§ Vorliegender Text:
---

Francis Wurtz erinnerte auch daran, dass 1996 das Europaparlament
einen Beschluss gefasst hat, in dem darauf hingewiesen wird,
dass die PKK in der Lösung der kurdischen Frage eine wichtige
Rolle einnimmt und die Türkei dies akzeptieren müsse.
In einem Beschluss vom letzten Jahr hieß es, dass die
PKK, indem sie ihre bewaffneten Kräfte hinter die Staatsgrenzen
der Türkei zurück gezogen hat, die Grundlage für
die Friedensatmosphäre geschaffen hat.
Luisa Morgantini (MdEP): Die Kurden dürfen
nicht geopfert werden
MHA / 01-05-2002
Die Europaparlamentarierin Luisa Morgantini hat sich gegen die
Bemühungen ausgesprochen, die PKK auf die Liste der EU
zu setzen. Frau Morgantini, die darauf hinwies, dass das kurdische
Volk von der PKK nicht zu trennen ist, erklärte, dass Europa
eine demokratische Lösung der kurdischen Frage beschleunigen
sollte, anstatt die PKK in die Terrorliste aufzunehmen, wenn
es für das kurdische Volk etwas unternehmen möchte.
Im weiteren
wies sie darauf hin, dass die PKK mit ihrem strategischen Wechsel
die Probleme des kurdischen Volkes innerhalb den Grenzen der
Türkei mit demokratischen Mitteln zu lösen gedenke.
Die PKK habe seit drei Jahren nicht zu den Waffen gegriffen
und hat sogar vor kurzem erst ihren Namen geändert. In
so einer Phase die PKK als terroristisch abzutun sei in keiner
Weise zu akzeptieren.
Die Abgeordnete
deutete auch darauf hin, dass die Lösung der kurdischen
Frage mit legalen Mitteln auch den Rahmen für die Reise
Öcalans nach Europa darstellte.
Die Forderung des kurdischen Volkes sich frei zu artikulieren,
mit seiner Identität zu leben und die Zukunft der Region
im Rahmen einer Autonomie zu gestallten mit Terrorismus gleichzustellen,
sei nichts als Gewissenlosigkeit. Auch in Europa wollten die
Kurden ihre kulturellen Rechte erlangen.
"Ich
habe die Befürchtung, dass die Kurden auch jetzt geopfert
werden sollen, wie es in der Vergangenheit schon so oft der
Fall war. Und zwar im Interesse der Türkei im Gegenzug
zu ihrer Rolle, die sie im Rahmen der NATO in der Region einnimmt.
Dass die EU im Folge des Drucks der USA diesen Beschluss fassen
will, bringt neue Menschenrechtsverletzungen mit sich. Europa
darf nicht im Widerspruch zu seiner Existenzgrundlage handeln.
Das ist ein gefährliches Spiel. Nicht nur das kurdische
Volk, alle Menschen die aufmerksam gegenüber den menschlichen
Werten sind, sollten sich nicht nur gegen die Aufnahme der PKK
in die Liste der terroristischen Organisationen stellen, sondern
sich auch für die bescheidenen Forderungen des kurdischen
Volkes nach mehr Rechten einsetzen."

---

§ Aufgeführte Zeilen:
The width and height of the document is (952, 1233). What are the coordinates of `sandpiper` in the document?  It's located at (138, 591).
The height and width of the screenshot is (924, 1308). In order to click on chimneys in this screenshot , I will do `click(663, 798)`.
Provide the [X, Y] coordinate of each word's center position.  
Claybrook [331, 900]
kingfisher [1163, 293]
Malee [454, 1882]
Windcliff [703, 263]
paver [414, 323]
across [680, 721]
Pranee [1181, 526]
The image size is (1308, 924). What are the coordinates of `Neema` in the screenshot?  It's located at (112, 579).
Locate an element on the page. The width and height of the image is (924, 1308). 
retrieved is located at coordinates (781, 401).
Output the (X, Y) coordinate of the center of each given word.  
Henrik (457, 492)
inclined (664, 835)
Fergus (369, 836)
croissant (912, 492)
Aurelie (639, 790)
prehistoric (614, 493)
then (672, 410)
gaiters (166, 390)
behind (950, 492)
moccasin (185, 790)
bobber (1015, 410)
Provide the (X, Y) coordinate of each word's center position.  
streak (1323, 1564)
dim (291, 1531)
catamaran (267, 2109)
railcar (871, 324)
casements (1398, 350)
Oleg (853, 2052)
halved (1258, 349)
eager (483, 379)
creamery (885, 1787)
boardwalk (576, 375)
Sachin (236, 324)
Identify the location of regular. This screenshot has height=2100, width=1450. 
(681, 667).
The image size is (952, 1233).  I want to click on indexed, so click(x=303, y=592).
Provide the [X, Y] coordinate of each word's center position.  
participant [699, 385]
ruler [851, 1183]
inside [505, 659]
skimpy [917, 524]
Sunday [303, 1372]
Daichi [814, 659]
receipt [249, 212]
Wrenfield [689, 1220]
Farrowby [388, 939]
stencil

---

§ Gestellte Aufgabe:
Nennen Sie sämtliche Personen, die im Text über die PKK und die kurdische Frage namentlich erwähnt werden.

§ Ergebnis der Aufgabe:
- Francis Wurtz
- Luisa Morgantini
- Öcalan